The contracts between a number of the largest mining companies and their local police forces for the protection of their mines have been receiving public attention lately, especially following the death from a police bullet of a protester at Las Bambas mine on 14 October. It is thought that there are at least 20 such contracts with key mining companies nationwide.

The government has announced that it will “revise the norms” applicable in such agreements. Interior Minister Carlos Basombrio has declared that in the case of Las Bambas the police were acting without respect for the norms for the management of such protests.

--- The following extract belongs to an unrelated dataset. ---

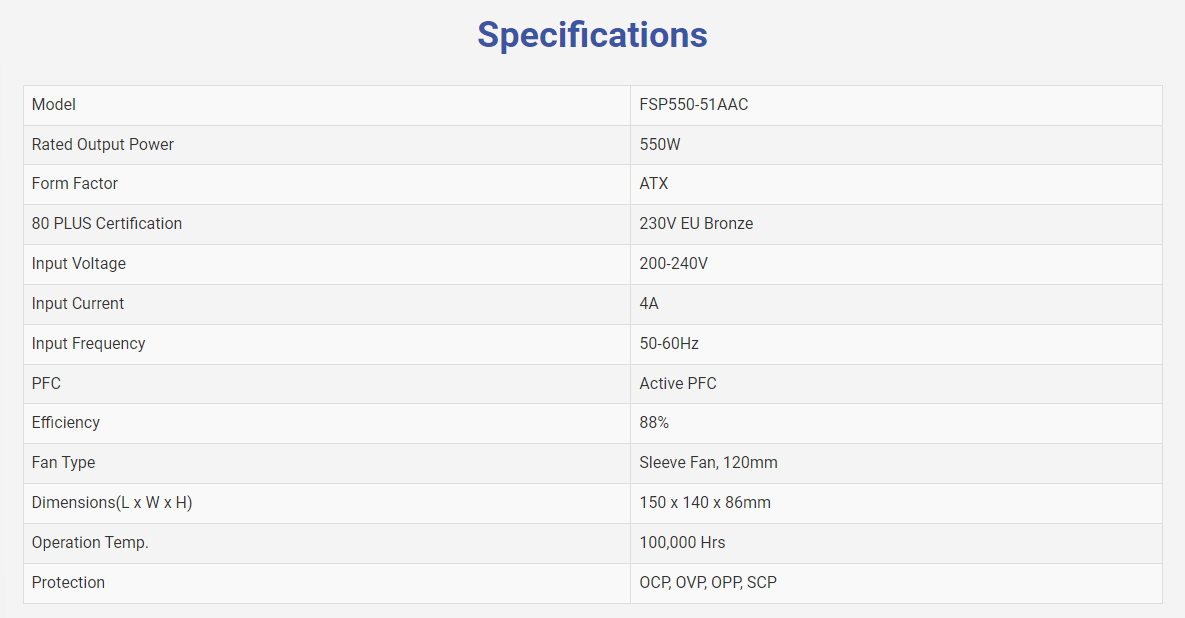Screen dimensions: 1185x618
Task: Click the 200-240V value
Action: coord(674,264)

At the same time, the Cuzco-based human rights organisation Derechos Humanos sin Fronteras (DHSF) has managed to view four such agreements as a result of a freedom of information action initiated two years ago. DHSF has made public the terms of four such agreements. They include agreements with three major companies with interests in and around Cuzco: Glencore (Antapaccay), Hudbay (Constancia) and MMG (Las Bambas).

The Director of DHSF, the lawyer Ruth Luque, describes these agreements as “legal but not legitimate”. They state that the police who work for the companies do so in their holiday time. But they also show that the company pays both the individual policemen and the police force for the presence of police detachments in the mining camps. The terms of the agreements also allow the use of force when there is an imminent risk to the life of mine personnel.

Luque argues that such terms make the police respond to the interests of the company, effectively turning the police into the companies’ “guachiman” or watchman. “The police operate on behalf of the company, act under its protection, receive implements from it, and act in pursuit of its interests against those of the citizen”.

Luque goes on to argue that the fact that it took two years for DHSF to gain access to these documents shows that, in practice, such agreements are effectively secret and not in the least transparent. The measures needed now, she says, must go beyond simply the revision of ‘norms’.